On January 23, 2019, Nigerian President Muhammadu Buhari enacted the Discrimination Prohibition against Persons with Disabilities Act (2018), almost 20 years after the bill was first introduced.
The law confers on the commission the responsibility of guaranteeing “the right to education and health care and the social, economic and civil rights of persons with disabilities”. Under the new law, who discriminates against people with disabilities in Nigeria runs the risk of being sentenced to pay a fine of “100,000 Nigerian naira (USD 276), six months in prison, or both.”
Umoh explained that this is a triumph for people with disabilities and for the whole country, as more jobs and business opportunities will be created. An example is the fabrication of prostheses to help amputees function comfortably in society.
Umoh directs the Family-Centered Initiative for People with Disabilities, a nonprofit organization with 19 years of experience, which focuses on educating families about disability and promoting changes in the policies, and rights of girls with disabilities. He believes that the disability law was set aside for so many years because of the unfortunate mix of a dysfunctional judicial system and social stigma. Ogbodo-Patrick agrees: “Once (the law) arrived at the president's office, his excuse was that there was no budget to meet the demands of the law.”
Human Rights Watch (HRW) noted that due to the absence of anti-discrimination laws during all these years, people with disabilities were not considered by employers. Now, employers who reject people based on disability face a fine of 250,000 Nigerian Naira (USD 690).

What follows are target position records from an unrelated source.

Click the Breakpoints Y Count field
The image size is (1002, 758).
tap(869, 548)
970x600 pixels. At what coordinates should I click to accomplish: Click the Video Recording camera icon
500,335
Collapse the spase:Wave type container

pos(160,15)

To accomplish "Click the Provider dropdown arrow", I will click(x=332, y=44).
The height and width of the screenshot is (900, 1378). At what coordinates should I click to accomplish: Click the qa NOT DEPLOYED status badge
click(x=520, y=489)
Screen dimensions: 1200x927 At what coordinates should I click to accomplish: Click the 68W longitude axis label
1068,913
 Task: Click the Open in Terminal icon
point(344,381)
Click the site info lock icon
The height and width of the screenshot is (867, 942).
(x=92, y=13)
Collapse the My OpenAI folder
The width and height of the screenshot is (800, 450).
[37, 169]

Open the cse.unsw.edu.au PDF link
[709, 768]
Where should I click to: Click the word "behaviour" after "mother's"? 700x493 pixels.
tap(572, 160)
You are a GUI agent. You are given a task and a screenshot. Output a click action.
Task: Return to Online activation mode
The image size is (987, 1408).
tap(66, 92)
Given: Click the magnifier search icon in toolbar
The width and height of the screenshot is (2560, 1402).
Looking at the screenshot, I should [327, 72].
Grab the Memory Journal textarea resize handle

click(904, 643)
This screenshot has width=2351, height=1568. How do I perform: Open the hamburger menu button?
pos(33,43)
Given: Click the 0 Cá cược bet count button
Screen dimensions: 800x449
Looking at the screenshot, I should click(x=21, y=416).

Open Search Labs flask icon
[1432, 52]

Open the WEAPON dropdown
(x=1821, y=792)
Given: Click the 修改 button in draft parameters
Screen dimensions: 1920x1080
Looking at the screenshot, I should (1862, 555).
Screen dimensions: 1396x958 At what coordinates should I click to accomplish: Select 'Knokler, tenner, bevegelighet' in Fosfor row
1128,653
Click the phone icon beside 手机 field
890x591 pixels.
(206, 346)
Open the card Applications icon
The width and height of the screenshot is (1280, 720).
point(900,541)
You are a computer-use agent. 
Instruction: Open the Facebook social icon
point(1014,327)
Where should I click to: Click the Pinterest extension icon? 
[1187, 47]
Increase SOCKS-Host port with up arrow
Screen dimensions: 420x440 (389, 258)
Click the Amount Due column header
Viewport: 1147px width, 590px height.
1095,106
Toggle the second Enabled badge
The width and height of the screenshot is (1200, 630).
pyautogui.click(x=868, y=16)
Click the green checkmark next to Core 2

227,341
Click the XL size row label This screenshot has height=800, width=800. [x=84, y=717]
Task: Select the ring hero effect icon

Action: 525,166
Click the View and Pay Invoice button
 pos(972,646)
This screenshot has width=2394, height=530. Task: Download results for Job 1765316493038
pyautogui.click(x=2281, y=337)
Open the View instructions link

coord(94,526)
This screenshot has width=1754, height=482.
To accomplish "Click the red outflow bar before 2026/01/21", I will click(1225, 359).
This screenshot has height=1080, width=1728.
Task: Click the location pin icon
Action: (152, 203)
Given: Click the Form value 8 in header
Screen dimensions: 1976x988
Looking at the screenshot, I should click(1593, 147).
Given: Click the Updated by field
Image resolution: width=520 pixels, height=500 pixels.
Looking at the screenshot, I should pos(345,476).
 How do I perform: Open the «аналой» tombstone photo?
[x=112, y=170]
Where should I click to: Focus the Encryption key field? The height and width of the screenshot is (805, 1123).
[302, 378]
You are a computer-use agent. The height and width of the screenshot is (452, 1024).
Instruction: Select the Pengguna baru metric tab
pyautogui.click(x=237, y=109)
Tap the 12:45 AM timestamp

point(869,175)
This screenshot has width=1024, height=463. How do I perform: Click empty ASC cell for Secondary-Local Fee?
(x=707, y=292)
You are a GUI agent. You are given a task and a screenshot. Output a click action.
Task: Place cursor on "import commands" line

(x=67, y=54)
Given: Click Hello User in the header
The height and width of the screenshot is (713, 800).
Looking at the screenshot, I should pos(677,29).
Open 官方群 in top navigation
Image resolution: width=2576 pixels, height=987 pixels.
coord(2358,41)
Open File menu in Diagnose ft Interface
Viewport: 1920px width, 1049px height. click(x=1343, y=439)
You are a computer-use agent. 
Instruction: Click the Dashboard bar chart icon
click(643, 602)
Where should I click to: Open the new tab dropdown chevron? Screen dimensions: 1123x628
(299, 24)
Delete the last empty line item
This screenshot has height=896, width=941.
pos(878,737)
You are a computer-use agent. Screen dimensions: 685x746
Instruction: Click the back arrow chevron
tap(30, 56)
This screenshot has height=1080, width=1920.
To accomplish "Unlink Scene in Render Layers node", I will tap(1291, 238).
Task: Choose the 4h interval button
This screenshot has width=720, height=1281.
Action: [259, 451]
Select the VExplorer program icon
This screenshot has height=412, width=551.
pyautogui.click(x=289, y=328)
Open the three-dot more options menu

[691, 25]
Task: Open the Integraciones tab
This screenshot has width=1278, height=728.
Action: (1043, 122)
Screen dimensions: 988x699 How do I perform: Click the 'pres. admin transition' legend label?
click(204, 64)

Patrick-Ogbogu is confident that the new laws will improve the situation of people with disabilities. He has been working with the Government to generate opportunities for people with disabilities since the DRAC was founded in 2011 and, at that time, has observed changes in perceptions. Idris Agboluaje, a member of the DRAC, affirms that he has also noticed changes in the attitudes of teachers and police towards people with disabilities, which facilitates the exercise of their rights.
New hope of achieving disability inclusion
Umoh expresses that the goal is to normalize disability, which will affect the problem of isolation and segregation experienced by people with disabilities. “How are children going to understand their classmates if they can't interact (with them)?” He asks.
Umoh believes that the Ministry of Education should get involved: “The (democratic) rights for people with disabilities should be included in social studies programs.” The teacher of deaf children agrees and states that sign language should be a language option in Nigerian schools, along with foreign languages such as French.
Patrick-Ogbogu places special emphasis on the need for public representation such as the Senate, while Umoh advocates the need for collaboration between people with disabilities and their allies. He believes that with more public and private organizations that promote the rights of persons with disabilities, they can set aside internal and external obstacles that block opportunities and impose ceilings.
Patrick-Ogbogu stresses that the disability law is primarily a matter of visibility. “This is an opportunity for people with disabilities to see themselves as they are: people with the right and the ability to exercise their human rights.”